Jesus é a Palavra (Jo 1, 1) e nós somos a voz que deve anuncia-la. Sem o anúncio de Jesus a Igreja torna-se, facilmente, no dizer do Papa Francisco, uma “ONG assistencial”  e nós corremos o risco de anunciarmos a nós mesmos, as nossas verdades, a nossa palavra. 

O itinerário de vida de São João Batista, “que Ele cresça e eu diminua” (Jo 3, 30), deve ressoar sempre no nosso coração de discípulos missionários para que o anúncio de Jesus não acabe ficando em segundo plano, escondido e abafado pelas nossas ideologias, pelos nossos projetos pessoais, pelas nossas vontades.

João Batista, em sua pregação, conclamava a “endireitar o caminho do Senhor” (Jo 1, 23b).

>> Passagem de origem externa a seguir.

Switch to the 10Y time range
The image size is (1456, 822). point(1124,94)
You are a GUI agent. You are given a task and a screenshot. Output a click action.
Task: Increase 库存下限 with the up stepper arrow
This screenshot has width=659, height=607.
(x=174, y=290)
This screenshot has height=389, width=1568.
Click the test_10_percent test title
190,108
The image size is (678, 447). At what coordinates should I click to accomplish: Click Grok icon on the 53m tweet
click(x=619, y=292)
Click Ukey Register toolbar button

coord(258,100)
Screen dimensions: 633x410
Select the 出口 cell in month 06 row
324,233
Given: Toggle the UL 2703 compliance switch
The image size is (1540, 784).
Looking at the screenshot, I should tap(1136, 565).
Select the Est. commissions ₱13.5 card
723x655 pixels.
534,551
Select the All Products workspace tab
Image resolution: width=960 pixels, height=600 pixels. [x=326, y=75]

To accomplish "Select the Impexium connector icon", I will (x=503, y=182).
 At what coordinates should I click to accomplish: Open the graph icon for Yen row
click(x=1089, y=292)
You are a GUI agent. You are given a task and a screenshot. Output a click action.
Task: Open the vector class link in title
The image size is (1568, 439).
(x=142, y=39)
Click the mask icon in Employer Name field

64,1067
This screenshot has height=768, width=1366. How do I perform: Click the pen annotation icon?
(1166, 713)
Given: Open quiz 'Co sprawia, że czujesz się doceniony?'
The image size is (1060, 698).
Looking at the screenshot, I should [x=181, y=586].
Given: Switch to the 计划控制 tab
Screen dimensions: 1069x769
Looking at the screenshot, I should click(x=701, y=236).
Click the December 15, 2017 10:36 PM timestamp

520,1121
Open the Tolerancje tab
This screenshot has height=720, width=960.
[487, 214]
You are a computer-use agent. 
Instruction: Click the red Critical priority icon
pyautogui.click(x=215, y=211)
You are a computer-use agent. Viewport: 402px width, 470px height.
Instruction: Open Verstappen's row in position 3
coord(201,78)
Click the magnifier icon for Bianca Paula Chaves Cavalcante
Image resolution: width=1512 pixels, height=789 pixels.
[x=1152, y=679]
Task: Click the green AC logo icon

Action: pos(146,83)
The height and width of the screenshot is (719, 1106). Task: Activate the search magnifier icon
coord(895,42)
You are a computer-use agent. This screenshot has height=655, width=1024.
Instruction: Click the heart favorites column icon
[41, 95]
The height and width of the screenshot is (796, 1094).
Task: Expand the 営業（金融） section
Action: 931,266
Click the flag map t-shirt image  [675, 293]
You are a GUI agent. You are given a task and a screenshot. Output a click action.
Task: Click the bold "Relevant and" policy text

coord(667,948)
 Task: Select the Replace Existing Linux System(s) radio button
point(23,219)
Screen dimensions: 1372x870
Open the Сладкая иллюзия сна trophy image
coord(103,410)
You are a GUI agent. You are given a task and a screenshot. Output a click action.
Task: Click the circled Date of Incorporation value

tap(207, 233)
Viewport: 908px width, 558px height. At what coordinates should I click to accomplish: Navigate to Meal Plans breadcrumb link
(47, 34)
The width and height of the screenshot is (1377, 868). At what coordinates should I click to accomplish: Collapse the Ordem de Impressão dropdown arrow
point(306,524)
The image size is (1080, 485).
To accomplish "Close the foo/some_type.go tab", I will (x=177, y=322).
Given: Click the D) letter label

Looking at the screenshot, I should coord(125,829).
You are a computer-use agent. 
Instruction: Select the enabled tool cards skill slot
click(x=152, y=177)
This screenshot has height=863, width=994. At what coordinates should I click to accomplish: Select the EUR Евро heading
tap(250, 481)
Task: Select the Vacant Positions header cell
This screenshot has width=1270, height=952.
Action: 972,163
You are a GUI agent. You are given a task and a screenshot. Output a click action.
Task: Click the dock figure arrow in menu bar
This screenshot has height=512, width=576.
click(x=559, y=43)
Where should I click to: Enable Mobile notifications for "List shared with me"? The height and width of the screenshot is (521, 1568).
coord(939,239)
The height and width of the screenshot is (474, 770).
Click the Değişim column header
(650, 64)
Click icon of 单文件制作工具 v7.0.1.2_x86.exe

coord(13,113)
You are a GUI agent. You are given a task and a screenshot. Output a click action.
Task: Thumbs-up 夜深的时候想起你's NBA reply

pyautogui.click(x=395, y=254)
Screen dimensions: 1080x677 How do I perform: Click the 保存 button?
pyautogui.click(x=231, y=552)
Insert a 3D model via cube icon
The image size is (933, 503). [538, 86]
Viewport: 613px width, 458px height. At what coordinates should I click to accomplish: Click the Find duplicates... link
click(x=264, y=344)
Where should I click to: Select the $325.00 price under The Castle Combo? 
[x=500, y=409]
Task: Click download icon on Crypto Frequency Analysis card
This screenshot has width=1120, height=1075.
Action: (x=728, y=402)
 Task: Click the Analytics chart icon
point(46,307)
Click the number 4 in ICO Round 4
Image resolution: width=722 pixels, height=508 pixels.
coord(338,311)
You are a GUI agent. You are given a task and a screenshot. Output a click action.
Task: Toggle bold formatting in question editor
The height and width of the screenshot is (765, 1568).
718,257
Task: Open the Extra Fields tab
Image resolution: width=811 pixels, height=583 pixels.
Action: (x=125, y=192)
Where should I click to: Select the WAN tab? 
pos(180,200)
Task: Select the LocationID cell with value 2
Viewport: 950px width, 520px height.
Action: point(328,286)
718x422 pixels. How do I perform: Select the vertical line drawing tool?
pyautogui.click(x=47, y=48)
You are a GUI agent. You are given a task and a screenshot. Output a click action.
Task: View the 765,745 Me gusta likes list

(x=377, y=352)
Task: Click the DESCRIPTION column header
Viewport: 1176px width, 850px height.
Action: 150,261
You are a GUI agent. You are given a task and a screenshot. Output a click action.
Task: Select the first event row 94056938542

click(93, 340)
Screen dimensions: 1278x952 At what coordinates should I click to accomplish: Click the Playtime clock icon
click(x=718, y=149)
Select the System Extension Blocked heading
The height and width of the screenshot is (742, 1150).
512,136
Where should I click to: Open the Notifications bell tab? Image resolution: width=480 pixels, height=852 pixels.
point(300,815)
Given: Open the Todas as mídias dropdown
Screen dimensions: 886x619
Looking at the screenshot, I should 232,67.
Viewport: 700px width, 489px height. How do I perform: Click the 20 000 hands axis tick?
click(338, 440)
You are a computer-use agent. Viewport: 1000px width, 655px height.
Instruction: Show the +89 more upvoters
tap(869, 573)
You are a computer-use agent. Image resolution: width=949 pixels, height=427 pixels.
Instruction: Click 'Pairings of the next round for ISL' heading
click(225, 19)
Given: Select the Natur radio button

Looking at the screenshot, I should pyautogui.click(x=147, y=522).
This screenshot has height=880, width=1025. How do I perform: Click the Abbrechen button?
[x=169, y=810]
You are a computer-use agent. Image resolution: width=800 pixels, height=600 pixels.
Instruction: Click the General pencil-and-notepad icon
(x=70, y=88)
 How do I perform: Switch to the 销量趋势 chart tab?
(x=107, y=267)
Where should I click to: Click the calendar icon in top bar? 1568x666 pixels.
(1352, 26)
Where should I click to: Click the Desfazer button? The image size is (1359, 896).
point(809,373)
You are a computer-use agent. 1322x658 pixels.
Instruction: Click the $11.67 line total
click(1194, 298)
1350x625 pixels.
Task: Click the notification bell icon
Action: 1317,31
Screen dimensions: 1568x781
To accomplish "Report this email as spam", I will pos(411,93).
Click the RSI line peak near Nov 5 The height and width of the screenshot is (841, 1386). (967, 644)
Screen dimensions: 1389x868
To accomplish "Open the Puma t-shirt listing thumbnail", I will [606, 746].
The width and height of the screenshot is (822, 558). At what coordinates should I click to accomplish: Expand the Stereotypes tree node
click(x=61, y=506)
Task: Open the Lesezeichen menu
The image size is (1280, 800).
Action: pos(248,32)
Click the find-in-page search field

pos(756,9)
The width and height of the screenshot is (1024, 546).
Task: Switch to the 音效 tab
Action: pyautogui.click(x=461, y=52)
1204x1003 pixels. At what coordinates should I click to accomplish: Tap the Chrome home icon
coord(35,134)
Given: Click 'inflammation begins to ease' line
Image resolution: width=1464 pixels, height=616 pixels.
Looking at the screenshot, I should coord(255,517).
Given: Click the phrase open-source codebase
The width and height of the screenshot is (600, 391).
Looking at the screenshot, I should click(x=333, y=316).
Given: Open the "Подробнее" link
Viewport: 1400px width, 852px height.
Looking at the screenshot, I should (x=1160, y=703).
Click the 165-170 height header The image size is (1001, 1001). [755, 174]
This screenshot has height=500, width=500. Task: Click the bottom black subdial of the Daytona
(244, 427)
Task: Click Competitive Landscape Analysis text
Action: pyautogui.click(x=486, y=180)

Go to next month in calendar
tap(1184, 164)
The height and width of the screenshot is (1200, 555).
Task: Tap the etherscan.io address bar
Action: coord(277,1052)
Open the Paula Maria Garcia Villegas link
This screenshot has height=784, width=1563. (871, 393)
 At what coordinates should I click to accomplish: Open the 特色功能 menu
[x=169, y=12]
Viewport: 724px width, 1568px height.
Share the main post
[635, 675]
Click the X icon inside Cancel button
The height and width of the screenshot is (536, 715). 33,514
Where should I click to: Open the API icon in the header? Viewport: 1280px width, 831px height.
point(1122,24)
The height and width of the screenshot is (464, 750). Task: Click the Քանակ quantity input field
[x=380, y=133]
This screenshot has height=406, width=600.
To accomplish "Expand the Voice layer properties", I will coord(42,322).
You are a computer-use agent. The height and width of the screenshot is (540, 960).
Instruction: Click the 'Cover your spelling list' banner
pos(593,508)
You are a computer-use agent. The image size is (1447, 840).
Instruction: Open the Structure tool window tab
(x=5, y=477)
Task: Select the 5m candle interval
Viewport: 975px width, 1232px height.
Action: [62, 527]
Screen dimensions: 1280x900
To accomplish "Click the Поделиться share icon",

Jesus declarou ser “O caminho” (Jo 14, 6). Caminho de esperança para os sem-esperança, caminho de alegria para os infelizes, caminho de sacies para os famintos, caminho de paz para os angustiados, caminho de plenitude para os sedentos, caminho de misericórdia para os que sofrem, caminho de vida para os que n’Ele esperam.

Na Babel que é o mundo contemporâneo, rico em diversidade de vozes e palavras, a Igreja é chamada a estar sempre renovando seu carisma de apontar O Caminho e ser “voz que clama no deserto” (Jo 1, 23), no deserto árido das “periferias humanas” (EG 46), geográficas ou existenciais, onde a miséria, a drogadição, a prostituição, a falta de moradia ou emprego, a depressão, a falta de sentido de vida, a ausência de sonhos e expectativas, dilaceram os corações, trazendo dor e desespero. Somos chamados, como Igreja, a ser voz que anuncia ao mundo a Palavra de esperança que é Jesus Cristo, pois a força da sua ressurreição pode transformar a vida daqueles que com Ele se encontram (cf. DA 12).